▶ **Assigned task**:
From the line that contains "Instruction: Expand the" down to the last line of the entries, repeat every line exactly. Do not carry over the pictures.

*** Records shown Section Begins ***

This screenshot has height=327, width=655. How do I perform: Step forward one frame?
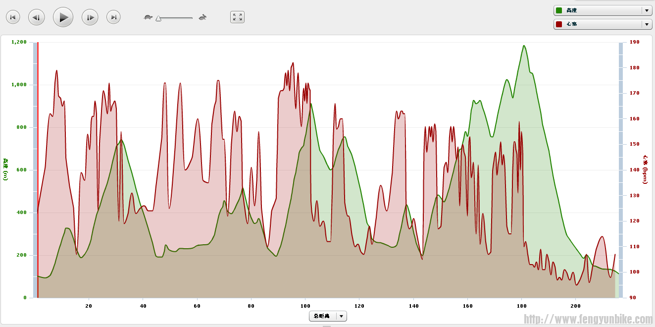coord(90,17)
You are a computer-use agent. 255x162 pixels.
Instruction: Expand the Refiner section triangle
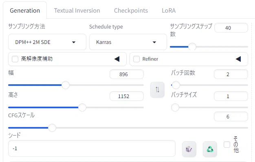[x=238, y=59]
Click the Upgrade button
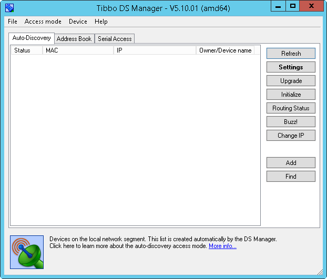Screen dimensions: 327x279 pyautogui.click(x=291, y=81)
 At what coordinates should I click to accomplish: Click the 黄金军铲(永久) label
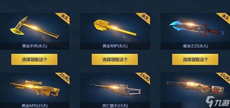tap(115, 46)
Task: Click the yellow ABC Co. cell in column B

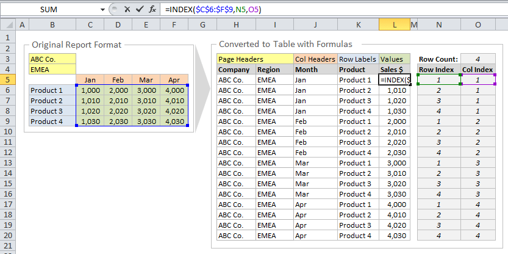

*** Records shown Section Ends ***

▶ **Exercise output**:
Instruction: Expand the Refiner section triangle
[x=238, y=59]
Click the Upgrade button
Screen dimensions: 327x279 pyautogui.click(x=291, y=81)
 At what coordinates should I click to accomplish: Click the 黄金军铲(永久) label
tap(115, 46)
Task: Click the yellow ABC Co. cell in column B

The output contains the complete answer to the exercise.